View all text of Subjgrp 12 [§ 48.4052-1 - § 48.4064-1]
§ 48.4061(a)-2 - Bonding of importers.
(a) Authority for requiring bond. Section 623 of the Tariff Act of 1930, as amended (19 U.S.C. 1623), provides as follows:
(b) Whenever a bond is required or authorized by a law, regulation, or instruction which the Secretary of the Treasury or the Customs Service is authorized to enforce, the Secretary of the Treasury may—
(1) Except as otherwise specifically provided by law, prescribe the conditions and form of such bond, and fix the amount of penalty thereof, whether for the payment of liquidated damages or of a penal sum: Provided, That when a consolidated bond authorized by paragraph 4 of this subsection is taken, the Secretary of the Treasury may fix the penalty of such bond without regard to any other provision of law, regulation, or instruction.

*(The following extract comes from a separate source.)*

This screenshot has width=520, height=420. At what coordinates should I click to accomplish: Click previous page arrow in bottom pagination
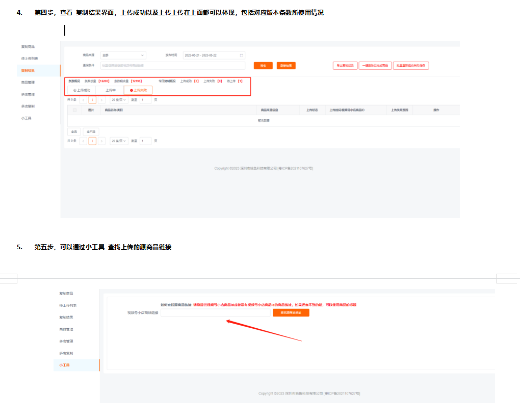pyautogui.click(x=83, y=141)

(2) Provide for the approval of the sureties on such bond, without regard to any general provision of law.
(3) Authorize the execution of a term bond the conditions of which shall extend to and cover similar cases of importations over such period of time, not to exceed one year, or such longer period as he may fix when in his opinion special circumstances existing in a particular instance require such longer period.
(4) Authorize, to the extent that he may deem necessary, the taking of a consolidated bond (single entry on term), in lieu of separate bonds to assure compliance with two or more provisions of law, regulations, or instructions which the Secretary of the Treasury or the Customs Service is authorized to enforce. A consolidated bond taken pursuant to the authority contained in this subsection shall have the same force and effect in respect of every provision of law, regulation, or instruction for the purposes for which it is required as though separate bonds had been taken to assure compliance with each such provision.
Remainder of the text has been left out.